Anticipant l’arrivée de la nouvelle Commission européenne, les membres de l’Efus ont adopté un «Manifeste des villes : sécurité, démocratie et villes » pour revendiquer une approche pragmatique alliant prévention, sanction et cohésion sociale.   
(1) https://efus.eu/fr/

Selon Elizabeth Johnston, l’EFUS «permet d’apporter aux collectivités une expertise extérieure, de faire des visites d’études chez les unes ou les autres ».

En bref
Patrimoine européen
Les ministres des États membres de l’UE en charge de la Culture et des Affaires européennes ont adopté, le 3 mai, une déclaration sur la préservation du patrimoine. Après l’incendie de Notre-Dame de Paris, ils s’engagent à créer un réseau de compétences et à mobiliser les jeunes volontaires européens mais aussi à faciliter la mobilisation des ressources financières existantes pour les questions liées à la sauvegarde du patrimoine en péril. 
Ports et services publics
Dans deux arrêts du 30 avril 2019 relatifs à la gestion des services portuaires à Brest, la Cour de justice européenne estime que les exonérations fiscales dont bénéficient des entreprises exerçant des activités de services publics ne constituent pas une « compensation de mission de service public ». Selon la Cour, les États n’ont pas de compétence exclusive pour déterminer si un service d’intérêt général revêt un caractère économique ou non. Dans le cas précis, les exonérations fiscales sont estimées comme des aides d’État et devront être remboursées. 
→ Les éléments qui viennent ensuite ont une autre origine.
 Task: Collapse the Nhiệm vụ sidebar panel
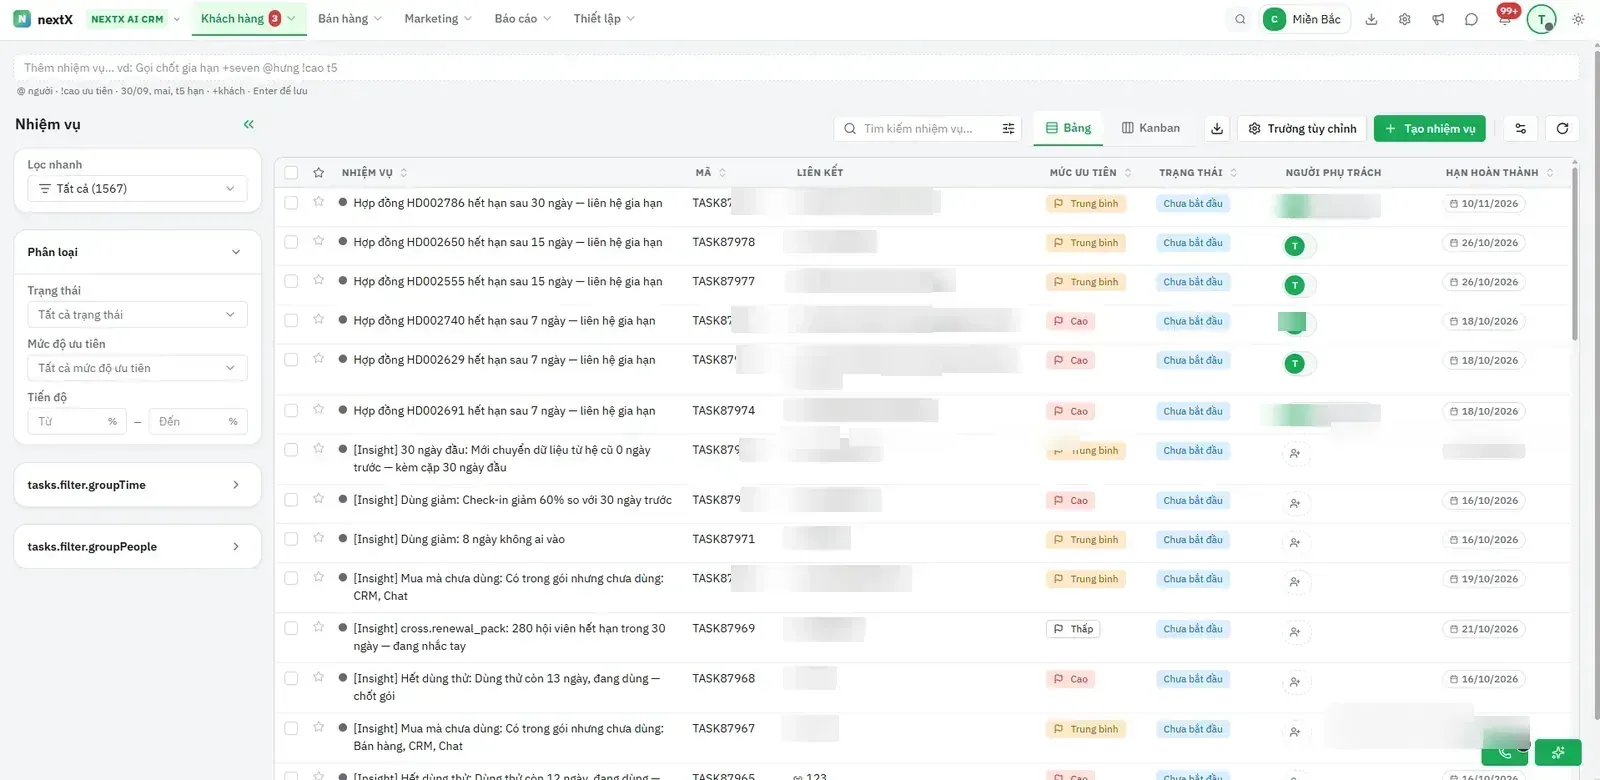pos(248,124)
La Moselle, un eurodépartement ?
Le 9 mai, les élus de la Moselle ont adopté un rapport revendiquant la volonté de la collectivité de devenir un «Eurodépartement » doté de nouvelles compétences. Elle a écrit en ce sens au chef de l’État. Elle s’appuie sur le droit à la différenciation, en cours de discussion au Parlement, et sur le Traité d’Aix-la-Chapelle du 22 janvier dernier.